A screenshot of a chat exchange with ChatGPT. The question is: "Can you give me the headlines from 20 Minutes?" The reply says it wasn't able to access the website but offers me 'snippets from the search results'.

 

Unexpected responses

For most news organisations allowing their sites to be crawled by OpenAI’s bots, I could easily obtain up-to-date headlines through GPT-4’s ‘browsing with Bing’ option. It’s unclear why ChatGPT’s responses were so different when explaining why it can’t access a news site directly. Responses varied widely from not giving any information to sourcing snippets of news from other pages, other websites or the search results.

A screenshot of a chat exchange with ChatGPT. The question is: "Can you give me the headlines from MSN online?" ChatGPT's answer says it was unable to retrieve the headlines as the page didn't load properly. The user asks ChatGPT to try again and receives the same response.

 

For MSN News, which does not block ChatGPT’s crawler bots, the chatbot was unable to give me any headlines, saying “The page did not load properly.” I asked the chatbot to try again, with the same result. 

A few days after my first attempts, I tried once again and was once again unsuccessful. This time ChatGPT told me it was “unable to directly retrieve the headlines from MSN News due to a technical limitation.” It was unclear what this limitation was. MSN is a service provided by Microsoft, which is in a long-term partnership with OpenAI.

For three of the news organisations I asked about, ChatGPT was able to give me the headlines and link to the web pages despite their robots.txt files blocking both OpenAI crawler bots. These were France’s BFM TV and South Africa’s News24 and the Daily Sun. 

A screenshot of a chat exchange with ChatGPT. The question is: "Can you give me the headlines from News24?" ChatGPT lists the headlines.

Comparing archived versions of News24’s robots.txt page found on the internet archive Wayback Machine, it appears the news outlet started blocking GPTBot on 21 August. When I asked it for the headlines on 18 October, as well as multiple other times in the preceding days, it was able to give the headlines to me and did not acknowledge any issues accessing the website, in the way it did for other sites that blocked its bots. 

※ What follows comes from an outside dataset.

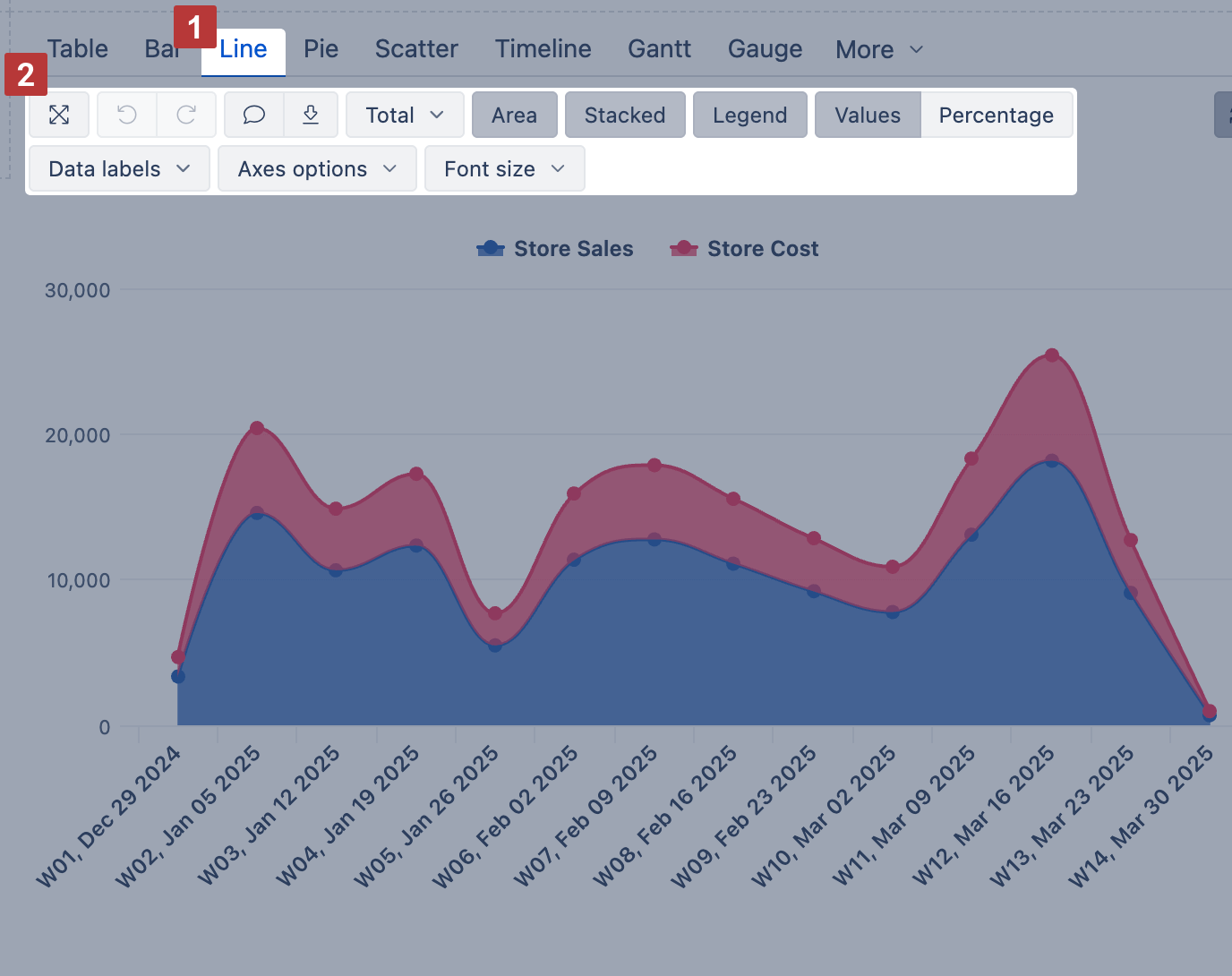Toggle the Legend display

pyautogui.click(x=749, y=116)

On 2 November, however, the answer to the same question included this caveat: “I was unable to retrieve the headlines from News24 due to restrictions on the website,” and the answer was “based on the search results” instead of the website itself. 

According to palewire’s data captures, GPTBot was first listed as not allowed to crawl BFM TV’s site on 1 September. As with News24, though, I received a full response to multiple queries for the headlines over a month after GPTBot’s appearance on the page’s robots.txt file. Similarly, the response has now changed and ChatGPT could no longer report the headlines at the time of this writing on 2 November 2023.

As for the Daily Sun, its URL seems to have been recently changed, making it more difficult to track when its blocking of OpenAI’s bots began. At the time of this writing, however, I am still able to get the headlines from ChatGPT, which linked to the new website’s home page.

A screenshot of a chat exchange with ChatGPT. The question is: "Can you give me the headlines from the Daily Sun in South Africa?" The answer lists the headlines.

It’s important to stress these are only observations based on a limited test and we’re not in a position to draw any general conclusions. As I said, this is not a piece of academic research.

Overall, there are some differences in the extent to which news organisations block ChatGPT. For example, MailOnline, the Guardian, CNN and the New York Times block GPTBot but not ChatGPT-User. Other outlets such as the BBC block both bots. 

Another factor that could have affected the variety of responses I received is that the content of global news organisations is shared and reproduced on news aggregators like the ones linked above, giving ChatGPT another way to access their content. 

As with most things related to generative AI, we don’t know how the process works right now, and how it will evolve in the near future, as further developments are implemented. Many news organisations will be watching how this technology changes and what benefits (if any) it provides for them before taking action.